M. LEFEBVRE: Au sujet justement de l'indemnisation, M. Beaulieu. Si je comprends bien l'article 41 — remarquez que nous nous n'avons pas eu le privilège que vous avez eu de participer aux discussions au niveau du Conseil consultatif de la main-d'oeuvre, alors il y a peut-être des choses qui ne sont pas écrites dans le texte et que nous ignorons — mais si je lis l'article 41, il est spécifié que les règlements devront prévoir des catégories, quant à la fixation des contributions pour l'indemnisation des risques, et on dit que ce sera des catégories par...

Oui, c'est ça, mais M. Beaulieu nous dit, d'une part, que les faillites sont très rares dans son secteur, alors normalement les contributions seraient basses. Il me semble que ce sont surtout les gens qui sont dans des secteurs où des faillites sont très nombreuses qui devraient avoir peur de cet article.

M. BEAULIEU: Oui, mais il y a une observation que je tiens à vous faire. Je vais vous donner un exemple, si vous voulez, pour nous permettre de comprendre un peu.
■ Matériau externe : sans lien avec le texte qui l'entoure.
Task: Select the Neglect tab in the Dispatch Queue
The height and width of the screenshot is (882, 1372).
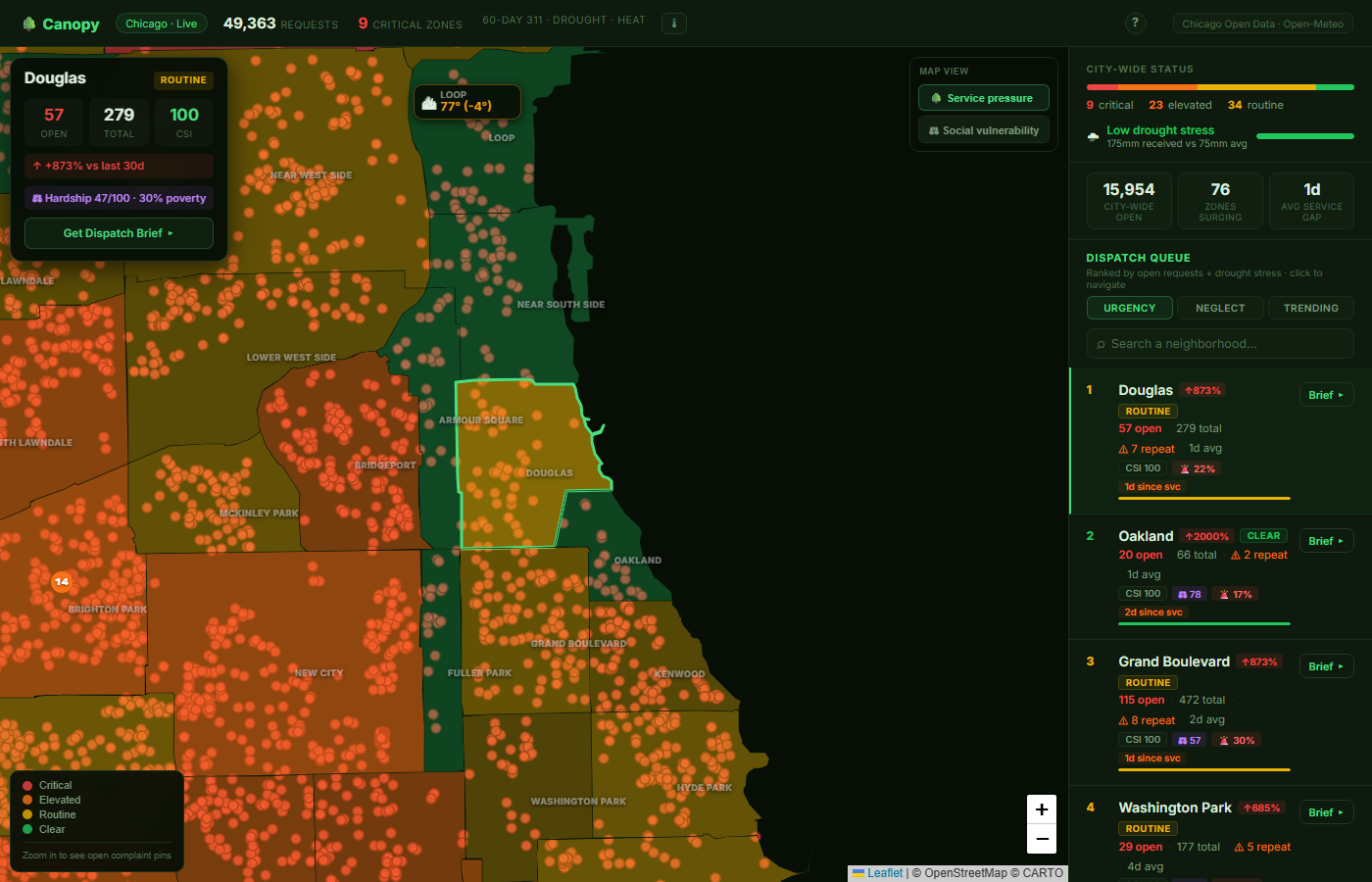Action: point(1220,308)
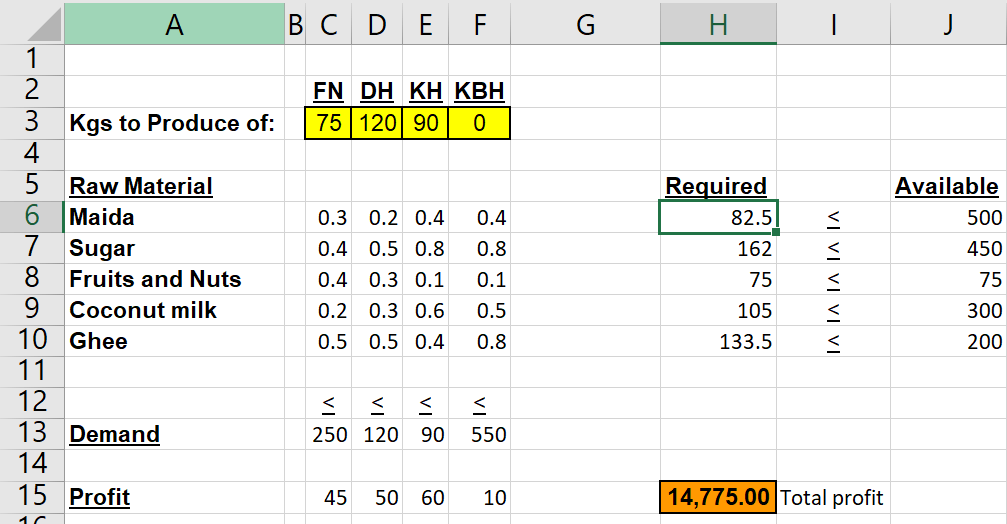Select the Available header cell
This screenshot has width=1007, height=524.
pos(948,186)
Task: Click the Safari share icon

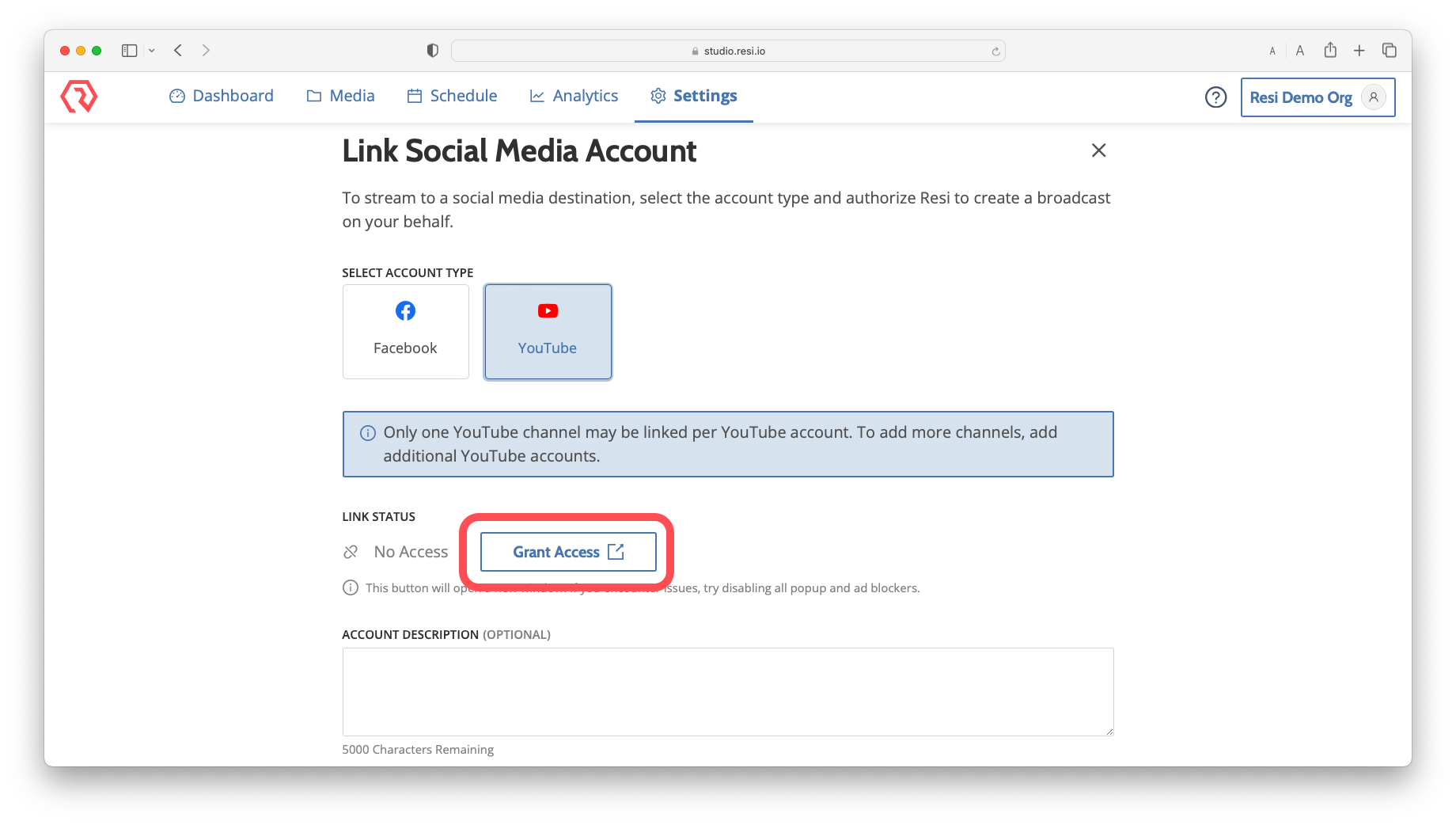Action: 1330,51
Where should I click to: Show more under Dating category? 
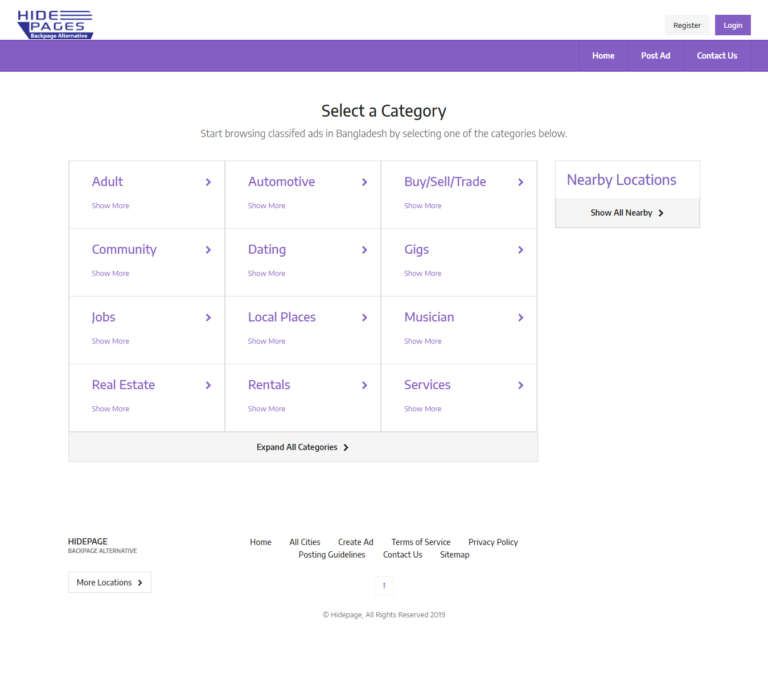[266, 273]
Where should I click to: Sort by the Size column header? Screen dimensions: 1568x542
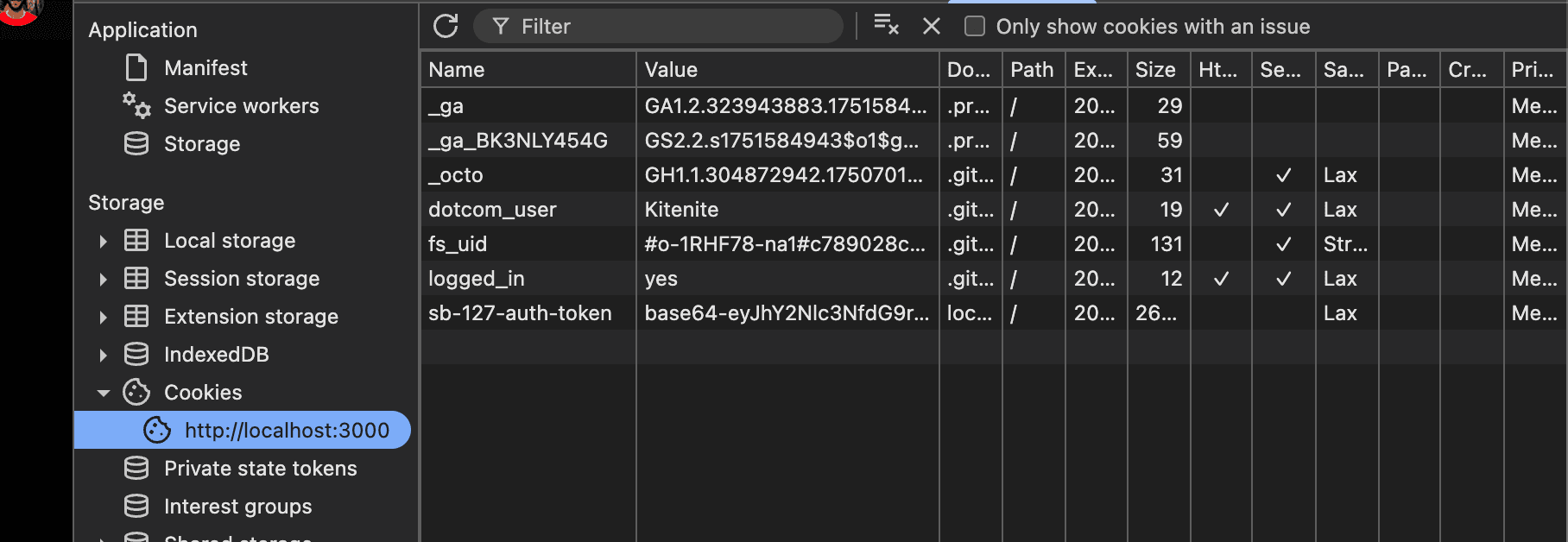pos(1156,69)
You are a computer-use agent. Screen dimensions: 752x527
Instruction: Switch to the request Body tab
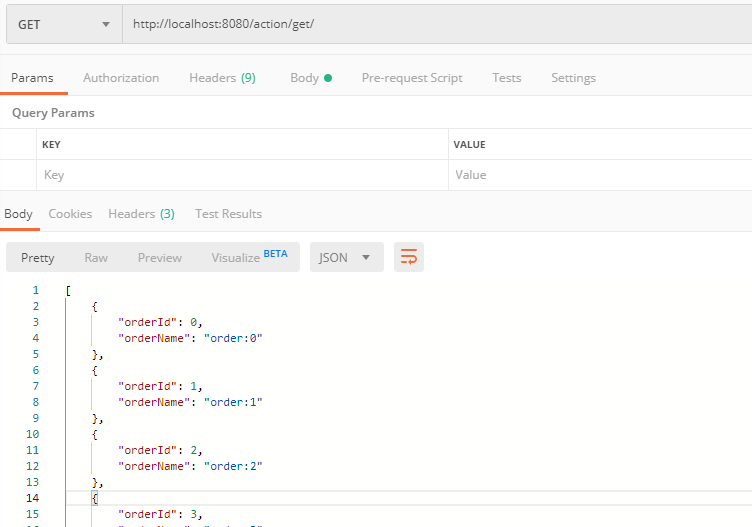(x=310, y=78)
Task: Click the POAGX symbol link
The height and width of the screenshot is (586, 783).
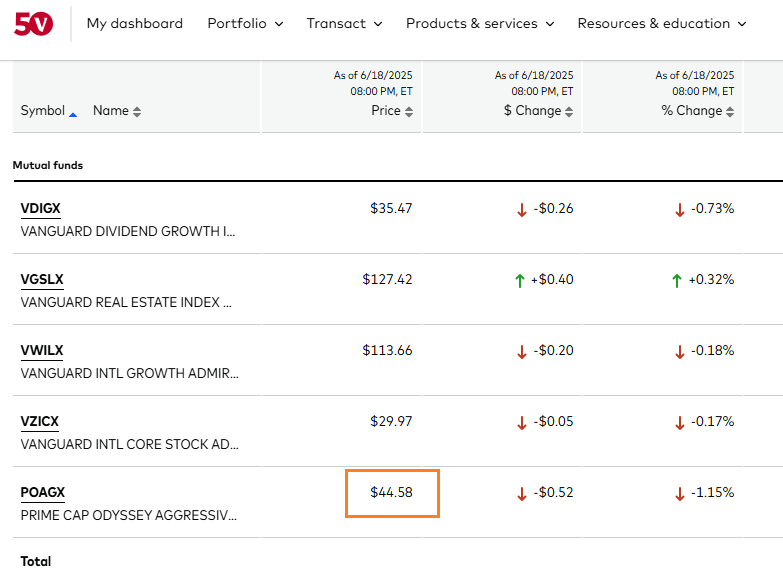Action: click(x=43, y=492)
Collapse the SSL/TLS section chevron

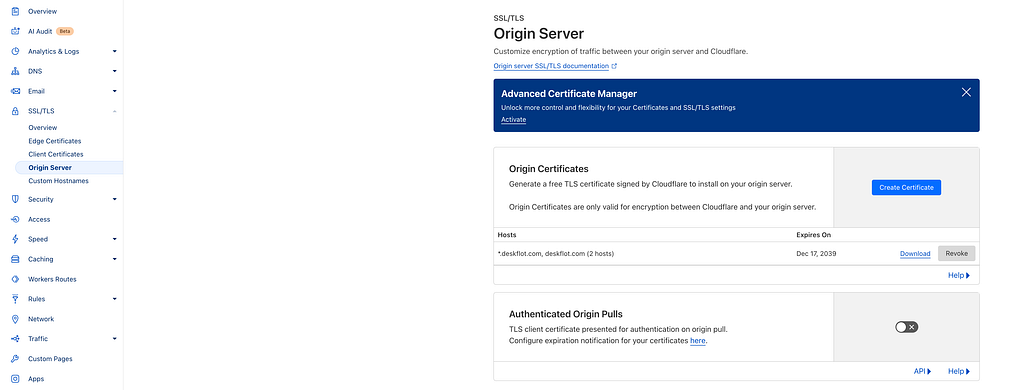(114, 112)
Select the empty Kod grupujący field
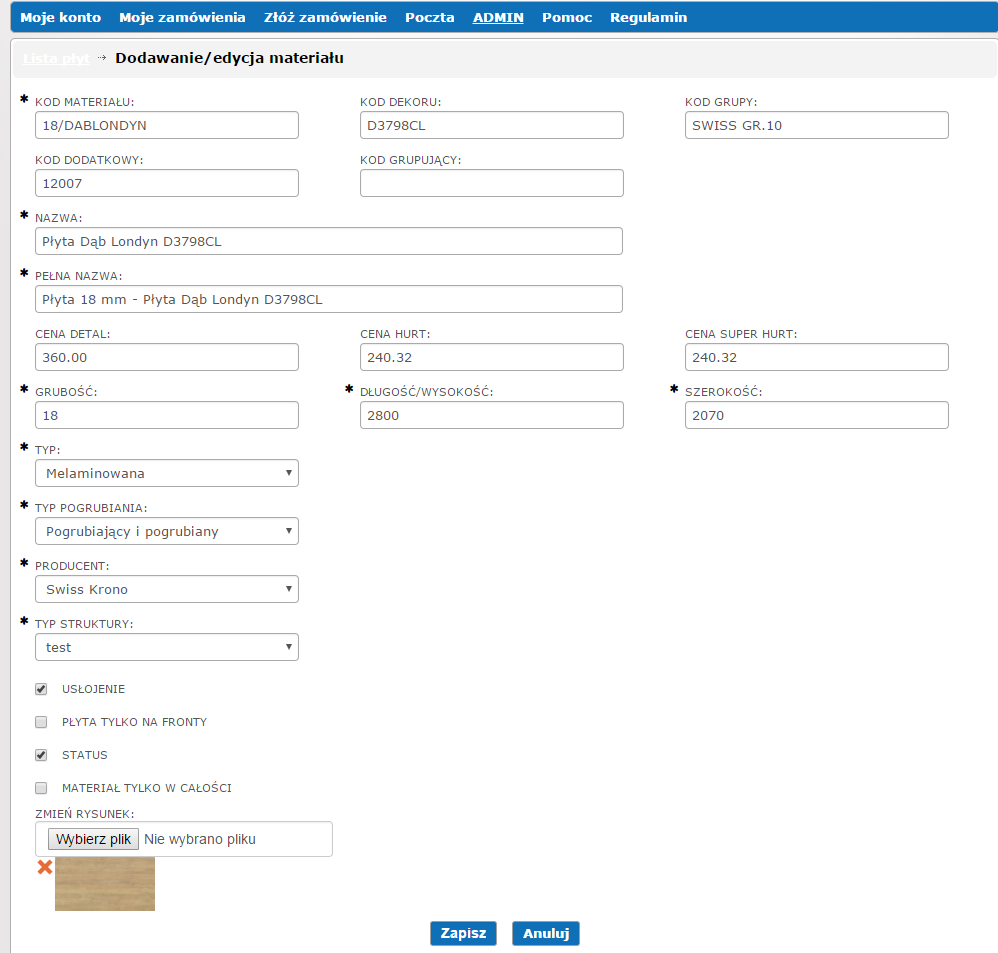 pos(491,183)
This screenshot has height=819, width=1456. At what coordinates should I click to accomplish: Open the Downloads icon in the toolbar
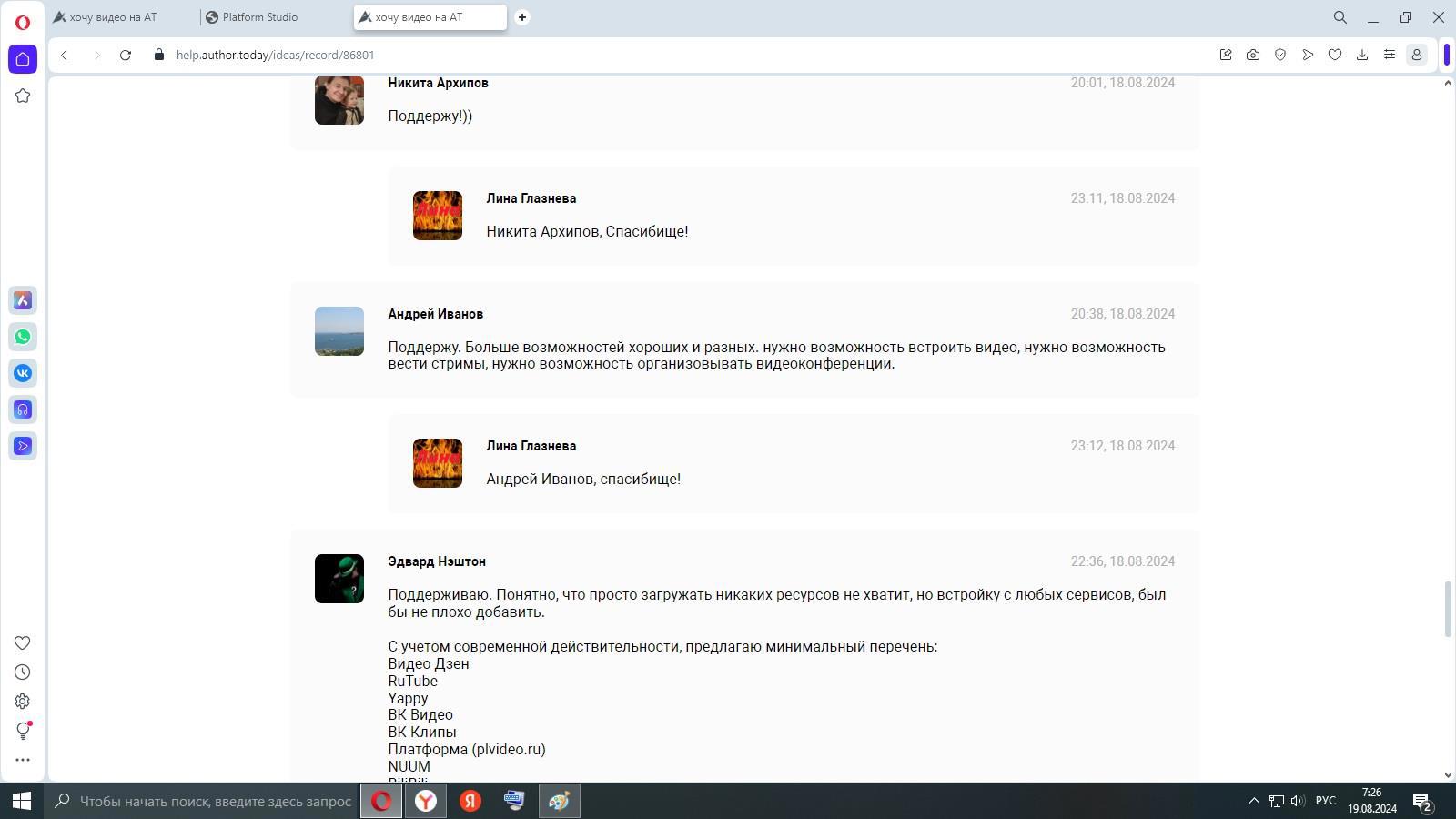pos(1362,55)
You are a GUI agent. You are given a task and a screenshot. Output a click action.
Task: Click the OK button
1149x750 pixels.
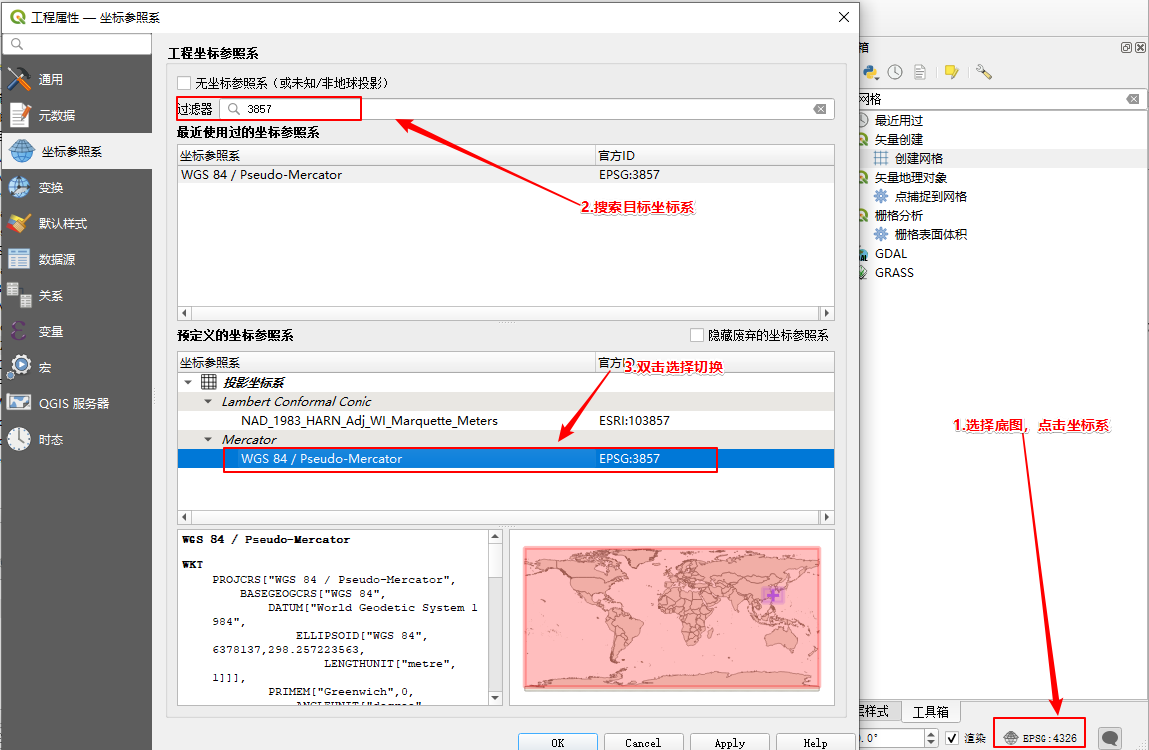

Si on assure...

M.LEFEBVRE: C'est ce que je veux.

M. BEAULIEU: ...par hypothèse, au fournisseur de matériaux, le paiement automatique de son matériel, une garantie totale, je dis par hypothèse...

M. BELLEMARE: Ce n'est pas ça qui est dit dans la loi. C'est pour les matériaux.

M. BEAULIEU: Non, non c'est dans la forme qui sera déterminée...

M. BELLEMARE: Par règlements, puis par pourcentage, pas entièrement, lui.

M. BEAULIEU: Non, mais indépendamment de ça, j'y arrive. Alors si c'est même par hypothèse, c'est par pourcentage. Alors il peut aussi bien arriver qu'un manufacturier — je combine avec un fournisseur de matériaux — dise par exemple: voici, cette commande-là ou cette sous-station électrique, prenons un exemple frappant, elle coûte $800,000. Je vais te la vendre $1 million, à toi fournisseur de matériaux, puis toi tu la vendras $1,100,000 S. l'entrepreneur, même si on sait au départ qu'il n'est pas solvable, qu'il peut faire faillite. Mais quand il fera faillite, à ce moment-là, la réclamation sera, disons que c'est prévu dans les règlements, de 75% ou de 80%, les $200,000 on s'arrangera pour couvrir nos pas. Je vous donne l'imagination, puis vous savez que dans le commerce, souvent l'imagination est fertile.

Je vous donne un exemple...

M. BELLEMARE: Oui, mais il n'est pas... D'abord, la première des choses, chez les électriciens ça ne peut pas arriver, ces affaires-là.

M. BEAULIEU: Je dis, M. le ministre que si...

M. BELLEMARE: Non, non, c'est un exemple.

M. BE AULIEU: ... par exemple on généralise un fonds, écoutez mon argument...

M. BELLEMARE: Je vous écoute.

M. BEAULIEU: Si on généralise un fonds automatique 3. 80%, au même pourcentage, il va falloir qu'il soit établi par règlement à un moment donné. A ce moment-là, je dis que ça peut, dans les formes actuelles, être un sujet de fraude éventuelle.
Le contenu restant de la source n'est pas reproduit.